> [Your objective]: Tally the lines of the entries below that hold the word "Task", and please give only the total.

Pixel coordinate grounding data
============================================================
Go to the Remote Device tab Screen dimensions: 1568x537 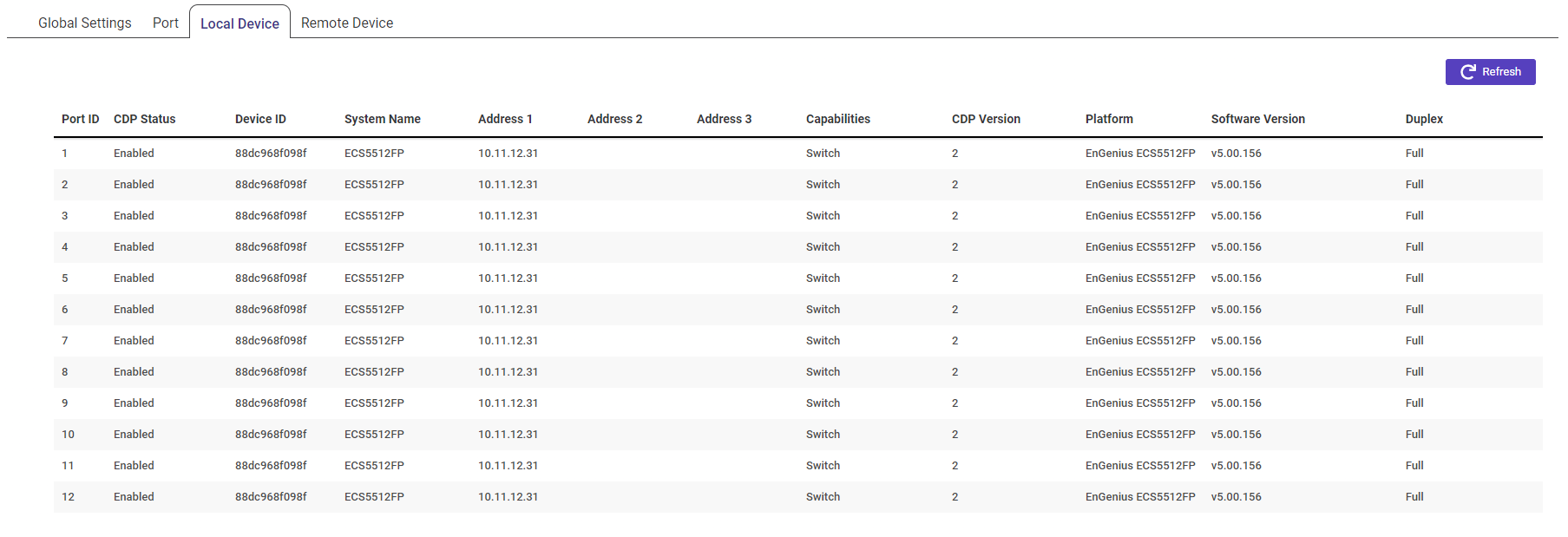click(x=347, y=23)
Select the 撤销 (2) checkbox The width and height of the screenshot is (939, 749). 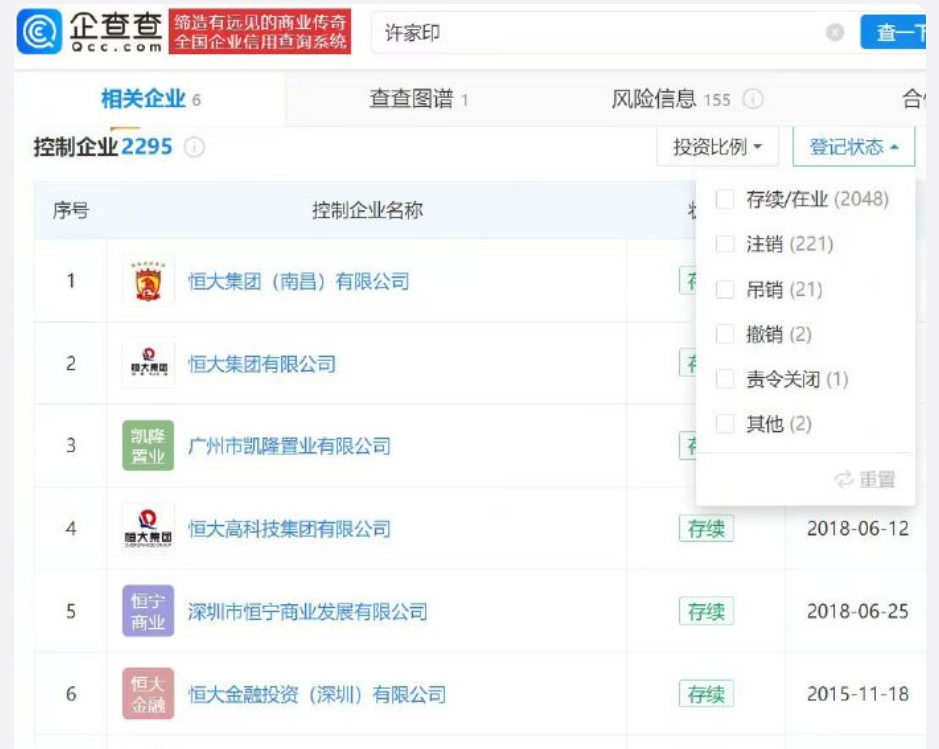tap(725, 335)
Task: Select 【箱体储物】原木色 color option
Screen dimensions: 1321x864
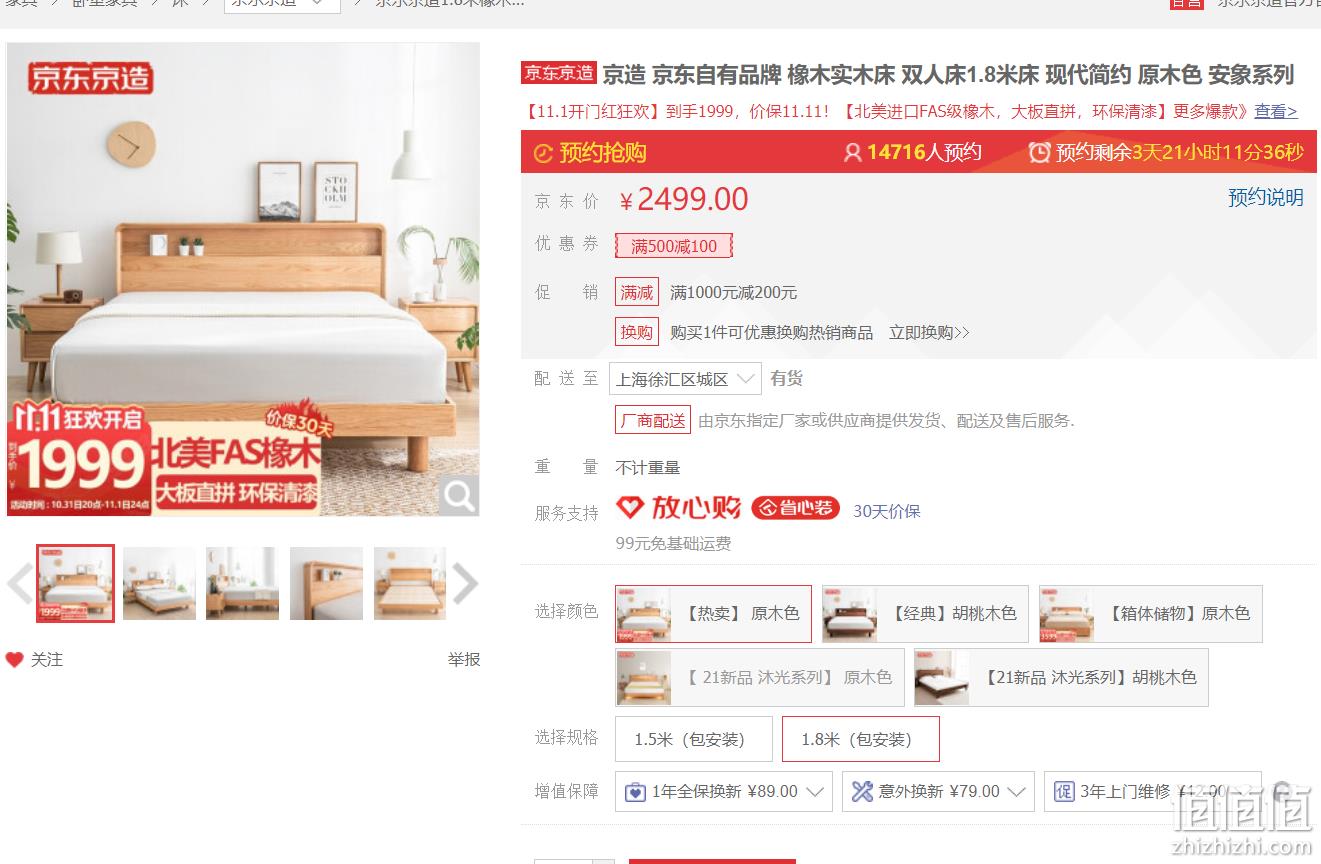Action: pyautogui.click(x=1151, y=614)
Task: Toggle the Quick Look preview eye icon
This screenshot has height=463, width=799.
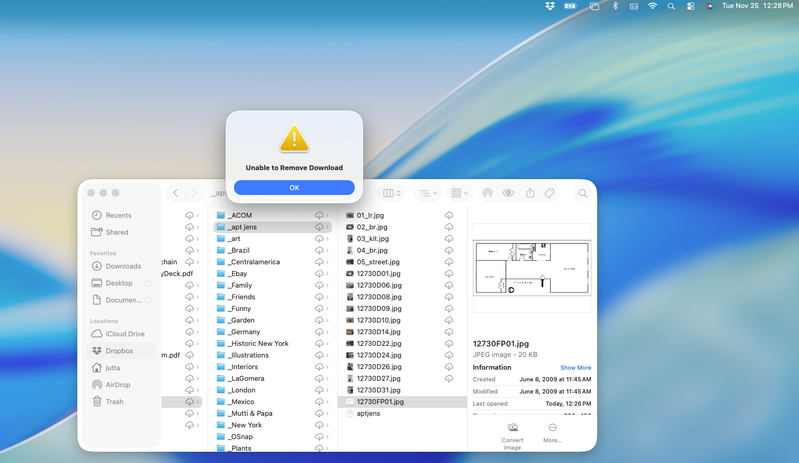Action: coord(509,193)
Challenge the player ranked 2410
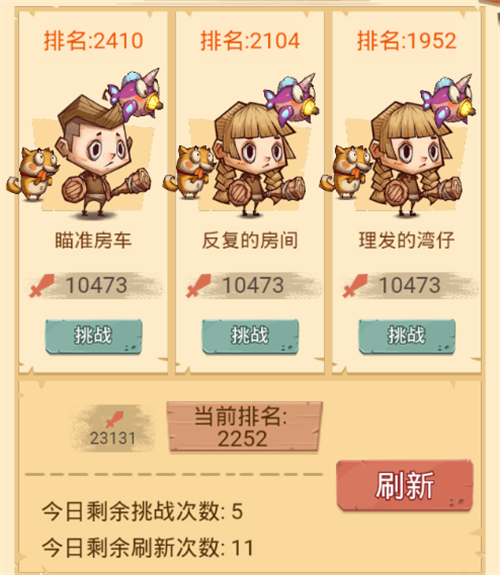Screen dimensions: 500x575 point(94,336)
============================================================
> [Answer to this exercise]: 2